A Neologism for Atheists: Religioflage
an object or objects used to disguise the purchase of a book on theology or religious belief.
There was a time when purchasing books on religious belief and Christian theology was quite an ordinary thing. A Bachelor’s and a Master’s degree in religion tends to do that to a person. But recently I experienced a great sense of embarrassment at purchasing a book on the philosophy of religion and felt compelled to purchase something else to place on top of it to (half-)disguise my purchase. Lacking a word to describe this pointed to a lexical gap.
It began with a blog post by Keith Parsons, a professor of philosophy. In two sentences, he expressed a devastating critique of a book he once used when he taught courses in the philosophy of religion. He described C. Stephen Layman’s Letters to a Doubting Thomas: A Case for the Existence of God as follows:
I found the arguments so execrably awful and pointless that they bored and disgusted me (Layman is not a kook or an ignoramus; he is the author of a very useful logic textbook). I have to confess that I now regard “the case for theism” as a fraud and I can no longer take it seriously enough to present it to a class as a respectable philosophical position—no more than I could present intelligent design as a legitimate biological theory.

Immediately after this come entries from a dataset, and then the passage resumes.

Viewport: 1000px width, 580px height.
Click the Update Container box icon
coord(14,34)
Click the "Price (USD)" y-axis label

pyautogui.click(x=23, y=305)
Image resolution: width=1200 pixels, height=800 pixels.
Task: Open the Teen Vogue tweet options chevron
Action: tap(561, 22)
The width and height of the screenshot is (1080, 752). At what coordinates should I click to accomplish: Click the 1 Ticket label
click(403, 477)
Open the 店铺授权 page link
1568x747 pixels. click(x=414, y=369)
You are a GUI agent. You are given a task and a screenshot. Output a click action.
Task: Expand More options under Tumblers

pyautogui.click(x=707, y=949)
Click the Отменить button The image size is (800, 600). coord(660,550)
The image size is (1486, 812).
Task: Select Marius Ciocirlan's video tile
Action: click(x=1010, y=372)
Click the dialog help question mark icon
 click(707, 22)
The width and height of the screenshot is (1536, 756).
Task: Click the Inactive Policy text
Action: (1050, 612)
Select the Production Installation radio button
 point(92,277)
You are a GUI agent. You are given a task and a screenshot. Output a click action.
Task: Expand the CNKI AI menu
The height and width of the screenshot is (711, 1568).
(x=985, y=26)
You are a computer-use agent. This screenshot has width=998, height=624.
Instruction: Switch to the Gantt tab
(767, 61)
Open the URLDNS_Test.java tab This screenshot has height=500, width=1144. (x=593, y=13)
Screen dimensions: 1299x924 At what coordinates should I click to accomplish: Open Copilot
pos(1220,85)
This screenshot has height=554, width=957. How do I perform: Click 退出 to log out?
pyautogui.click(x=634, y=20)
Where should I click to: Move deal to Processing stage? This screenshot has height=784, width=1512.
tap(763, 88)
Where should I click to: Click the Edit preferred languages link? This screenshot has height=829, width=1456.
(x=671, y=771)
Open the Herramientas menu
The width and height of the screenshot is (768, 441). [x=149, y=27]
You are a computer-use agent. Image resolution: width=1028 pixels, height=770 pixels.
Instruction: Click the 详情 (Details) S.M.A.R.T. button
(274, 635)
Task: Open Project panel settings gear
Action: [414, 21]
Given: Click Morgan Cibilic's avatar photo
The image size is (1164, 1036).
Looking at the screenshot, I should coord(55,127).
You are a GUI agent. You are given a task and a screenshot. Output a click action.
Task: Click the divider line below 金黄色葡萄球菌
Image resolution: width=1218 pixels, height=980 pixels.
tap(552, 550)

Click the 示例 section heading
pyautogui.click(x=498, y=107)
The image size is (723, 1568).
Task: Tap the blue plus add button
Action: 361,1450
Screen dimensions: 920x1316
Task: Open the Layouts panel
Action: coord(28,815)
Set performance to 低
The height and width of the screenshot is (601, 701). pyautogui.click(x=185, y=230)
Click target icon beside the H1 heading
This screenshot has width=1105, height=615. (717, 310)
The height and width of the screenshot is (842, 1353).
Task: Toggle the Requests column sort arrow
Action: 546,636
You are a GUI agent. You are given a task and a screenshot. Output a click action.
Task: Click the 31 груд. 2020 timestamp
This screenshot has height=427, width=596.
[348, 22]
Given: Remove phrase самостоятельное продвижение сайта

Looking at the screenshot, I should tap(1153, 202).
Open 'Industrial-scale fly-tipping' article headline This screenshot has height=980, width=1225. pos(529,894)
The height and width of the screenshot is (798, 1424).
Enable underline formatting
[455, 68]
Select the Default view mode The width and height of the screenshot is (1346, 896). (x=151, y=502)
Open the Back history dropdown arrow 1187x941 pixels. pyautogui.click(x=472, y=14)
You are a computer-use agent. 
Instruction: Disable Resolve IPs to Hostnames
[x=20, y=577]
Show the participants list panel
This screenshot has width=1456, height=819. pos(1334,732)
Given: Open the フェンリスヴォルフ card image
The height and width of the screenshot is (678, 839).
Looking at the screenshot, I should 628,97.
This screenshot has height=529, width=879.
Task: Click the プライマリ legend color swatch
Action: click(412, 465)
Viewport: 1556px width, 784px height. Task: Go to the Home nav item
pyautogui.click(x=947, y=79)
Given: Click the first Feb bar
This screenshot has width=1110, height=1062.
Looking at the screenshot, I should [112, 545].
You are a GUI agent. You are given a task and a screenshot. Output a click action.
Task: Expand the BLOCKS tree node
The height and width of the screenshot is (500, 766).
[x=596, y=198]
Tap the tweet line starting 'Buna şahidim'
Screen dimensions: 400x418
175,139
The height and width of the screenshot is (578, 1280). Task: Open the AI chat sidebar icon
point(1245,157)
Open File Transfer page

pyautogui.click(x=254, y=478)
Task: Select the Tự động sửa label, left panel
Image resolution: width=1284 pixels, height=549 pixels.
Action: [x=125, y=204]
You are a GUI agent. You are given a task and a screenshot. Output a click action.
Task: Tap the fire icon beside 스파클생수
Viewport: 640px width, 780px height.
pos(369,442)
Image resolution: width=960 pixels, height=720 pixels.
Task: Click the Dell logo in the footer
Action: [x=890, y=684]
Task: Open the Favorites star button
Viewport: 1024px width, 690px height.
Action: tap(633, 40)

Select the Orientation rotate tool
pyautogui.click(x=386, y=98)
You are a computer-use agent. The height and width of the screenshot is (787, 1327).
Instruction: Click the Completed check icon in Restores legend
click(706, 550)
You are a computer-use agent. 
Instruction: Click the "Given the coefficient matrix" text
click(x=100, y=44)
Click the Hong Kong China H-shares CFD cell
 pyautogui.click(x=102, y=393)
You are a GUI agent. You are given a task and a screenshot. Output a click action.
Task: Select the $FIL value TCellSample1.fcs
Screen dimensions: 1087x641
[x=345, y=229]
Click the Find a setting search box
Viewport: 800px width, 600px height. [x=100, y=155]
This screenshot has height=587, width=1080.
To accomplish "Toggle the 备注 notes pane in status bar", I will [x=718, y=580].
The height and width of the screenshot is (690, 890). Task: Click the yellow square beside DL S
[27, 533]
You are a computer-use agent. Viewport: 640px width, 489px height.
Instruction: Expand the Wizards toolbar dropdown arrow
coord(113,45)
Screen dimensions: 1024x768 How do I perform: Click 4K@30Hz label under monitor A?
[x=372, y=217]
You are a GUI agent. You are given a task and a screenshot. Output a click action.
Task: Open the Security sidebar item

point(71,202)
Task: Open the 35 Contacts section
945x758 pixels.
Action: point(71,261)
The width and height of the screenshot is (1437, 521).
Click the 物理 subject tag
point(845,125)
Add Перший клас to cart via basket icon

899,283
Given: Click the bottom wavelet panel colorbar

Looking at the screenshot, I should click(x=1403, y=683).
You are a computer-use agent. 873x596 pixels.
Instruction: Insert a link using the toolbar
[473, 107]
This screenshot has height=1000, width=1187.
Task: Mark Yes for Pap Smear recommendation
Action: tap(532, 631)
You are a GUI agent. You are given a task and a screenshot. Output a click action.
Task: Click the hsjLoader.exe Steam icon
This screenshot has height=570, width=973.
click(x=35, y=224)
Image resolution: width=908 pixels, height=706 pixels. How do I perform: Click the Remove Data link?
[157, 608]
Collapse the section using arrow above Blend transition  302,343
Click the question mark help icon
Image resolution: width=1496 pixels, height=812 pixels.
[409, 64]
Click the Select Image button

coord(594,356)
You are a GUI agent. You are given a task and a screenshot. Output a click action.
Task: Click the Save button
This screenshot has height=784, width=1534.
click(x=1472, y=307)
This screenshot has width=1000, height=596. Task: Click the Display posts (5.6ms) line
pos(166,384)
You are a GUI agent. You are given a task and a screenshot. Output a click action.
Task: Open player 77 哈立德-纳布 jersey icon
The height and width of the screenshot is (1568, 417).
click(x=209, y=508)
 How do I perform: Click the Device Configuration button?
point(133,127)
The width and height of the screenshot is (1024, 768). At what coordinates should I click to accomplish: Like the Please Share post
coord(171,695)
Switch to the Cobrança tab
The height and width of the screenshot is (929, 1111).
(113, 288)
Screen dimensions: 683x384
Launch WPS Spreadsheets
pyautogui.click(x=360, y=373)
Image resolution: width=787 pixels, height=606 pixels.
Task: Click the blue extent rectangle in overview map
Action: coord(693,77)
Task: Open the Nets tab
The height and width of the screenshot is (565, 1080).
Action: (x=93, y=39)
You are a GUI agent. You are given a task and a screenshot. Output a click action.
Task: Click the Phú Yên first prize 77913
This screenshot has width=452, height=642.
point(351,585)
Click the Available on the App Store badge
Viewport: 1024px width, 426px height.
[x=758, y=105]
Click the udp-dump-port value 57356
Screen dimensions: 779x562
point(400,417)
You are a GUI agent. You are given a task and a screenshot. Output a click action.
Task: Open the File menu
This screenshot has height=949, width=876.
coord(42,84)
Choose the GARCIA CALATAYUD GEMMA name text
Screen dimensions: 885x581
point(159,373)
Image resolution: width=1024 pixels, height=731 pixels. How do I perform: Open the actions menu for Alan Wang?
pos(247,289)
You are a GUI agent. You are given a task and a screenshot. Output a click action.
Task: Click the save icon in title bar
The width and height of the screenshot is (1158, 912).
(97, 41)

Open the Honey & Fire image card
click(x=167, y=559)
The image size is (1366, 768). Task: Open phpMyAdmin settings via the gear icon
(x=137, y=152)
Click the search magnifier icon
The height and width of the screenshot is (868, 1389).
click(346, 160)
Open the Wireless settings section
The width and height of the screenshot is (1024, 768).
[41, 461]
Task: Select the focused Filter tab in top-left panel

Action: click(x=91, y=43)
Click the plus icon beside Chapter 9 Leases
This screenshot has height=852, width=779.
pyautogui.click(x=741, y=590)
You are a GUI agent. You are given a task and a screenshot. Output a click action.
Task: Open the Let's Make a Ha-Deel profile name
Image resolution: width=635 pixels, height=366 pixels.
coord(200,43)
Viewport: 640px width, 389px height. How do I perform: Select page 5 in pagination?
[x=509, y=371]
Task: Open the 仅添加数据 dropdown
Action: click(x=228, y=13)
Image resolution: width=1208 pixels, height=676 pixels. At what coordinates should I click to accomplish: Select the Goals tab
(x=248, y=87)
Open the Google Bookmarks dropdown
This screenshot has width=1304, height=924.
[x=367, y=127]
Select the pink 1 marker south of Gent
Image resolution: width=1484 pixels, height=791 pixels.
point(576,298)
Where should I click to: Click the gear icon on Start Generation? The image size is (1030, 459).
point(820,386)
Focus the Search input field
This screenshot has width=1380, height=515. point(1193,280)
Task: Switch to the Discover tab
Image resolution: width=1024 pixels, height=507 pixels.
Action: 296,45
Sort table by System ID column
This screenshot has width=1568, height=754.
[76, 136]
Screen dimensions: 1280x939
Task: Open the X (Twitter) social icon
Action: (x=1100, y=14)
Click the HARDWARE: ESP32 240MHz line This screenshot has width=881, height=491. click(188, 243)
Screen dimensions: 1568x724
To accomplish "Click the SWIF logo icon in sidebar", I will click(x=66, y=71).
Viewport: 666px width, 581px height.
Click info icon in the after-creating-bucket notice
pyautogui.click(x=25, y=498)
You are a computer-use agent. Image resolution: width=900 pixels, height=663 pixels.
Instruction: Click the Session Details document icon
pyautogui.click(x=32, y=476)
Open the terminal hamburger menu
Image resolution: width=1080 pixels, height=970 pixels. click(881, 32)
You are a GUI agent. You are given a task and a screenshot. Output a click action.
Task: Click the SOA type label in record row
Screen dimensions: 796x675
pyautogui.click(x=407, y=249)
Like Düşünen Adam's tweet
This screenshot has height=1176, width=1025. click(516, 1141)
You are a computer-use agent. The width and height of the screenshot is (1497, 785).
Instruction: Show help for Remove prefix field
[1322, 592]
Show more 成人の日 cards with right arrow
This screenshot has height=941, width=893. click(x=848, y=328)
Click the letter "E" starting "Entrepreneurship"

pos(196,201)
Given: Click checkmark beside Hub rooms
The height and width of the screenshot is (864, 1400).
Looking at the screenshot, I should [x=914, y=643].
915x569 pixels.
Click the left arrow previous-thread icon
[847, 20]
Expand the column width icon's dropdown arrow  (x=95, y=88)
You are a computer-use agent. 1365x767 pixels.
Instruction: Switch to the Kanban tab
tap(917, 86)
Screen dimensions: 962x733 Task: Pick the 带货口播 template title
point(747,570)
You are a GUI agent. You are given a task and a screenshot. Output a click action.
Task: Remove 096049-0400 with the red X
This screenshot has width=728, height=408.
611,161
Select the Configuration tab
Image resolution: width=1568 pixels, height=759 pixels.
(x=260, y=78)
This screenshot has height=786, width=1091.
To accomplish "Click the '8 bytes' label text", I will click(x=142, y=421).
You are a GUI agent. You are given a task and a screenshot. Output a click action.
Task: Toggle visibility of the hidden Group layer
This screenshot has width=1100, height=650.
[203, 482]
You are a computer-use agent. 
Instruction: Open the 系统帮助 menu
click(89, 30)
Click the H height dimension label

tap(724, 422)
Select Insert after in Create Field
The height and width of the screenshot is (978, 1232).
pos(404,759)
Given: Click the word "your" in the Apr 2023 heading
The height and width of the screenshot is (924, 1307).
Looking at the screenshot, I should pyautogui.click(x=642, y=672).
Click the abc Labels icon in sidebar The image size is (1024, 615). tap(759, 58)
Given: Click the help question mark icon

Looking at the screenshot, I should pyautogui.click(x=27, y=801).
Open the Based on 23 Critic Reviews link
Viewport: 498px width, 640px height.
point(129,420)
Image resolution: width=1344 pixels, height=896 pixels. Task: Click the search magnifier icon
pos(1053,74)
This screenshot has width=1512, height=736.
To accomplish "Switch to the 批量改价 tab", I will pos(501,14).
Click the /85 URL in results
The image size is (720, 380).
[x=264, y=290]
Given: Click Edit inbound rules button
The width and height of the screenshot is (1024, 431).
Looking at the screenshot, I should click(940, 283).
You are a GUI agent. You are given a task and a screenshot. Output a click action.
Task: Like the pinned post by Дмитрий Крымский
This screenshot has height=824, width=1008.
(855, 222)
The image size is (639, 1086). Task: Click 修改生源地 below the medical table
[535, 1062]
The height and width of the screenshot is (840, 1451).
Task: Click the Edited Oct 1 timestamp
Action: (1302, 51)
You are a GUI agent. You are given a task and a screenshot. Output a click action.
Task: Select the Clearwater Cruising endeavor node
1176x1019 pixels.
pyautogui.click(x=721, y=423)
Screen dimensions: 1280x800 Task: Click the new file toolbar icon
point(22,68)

Others have said of this book that “[It] is the best book of its kind…”
Could Layman’s arguments be that bad? If Parsons assessment is to be believed, then the best book regarding “the case for theism” is “execrably awful and pointless.”
Curious as to the substance of Layman’s arguments, I decided to see for myself. However, on the walk to the checkout, I found myself embarrassed. “The cashier will think I’m religious,” I thought to myself. This thought was deeply disconcerting. I could feel the warmth of my cheeks reddening, followed by the flush of my entire face. And, thus, I needed a disguise.
In an effort to give the appearance that I was merely reading two sides to an argument (but really the cashier probably neither noticed nor cared), I chose Christopher Hitchens’ God is Not Great.
Sure, I already had a copy…but not in hardback.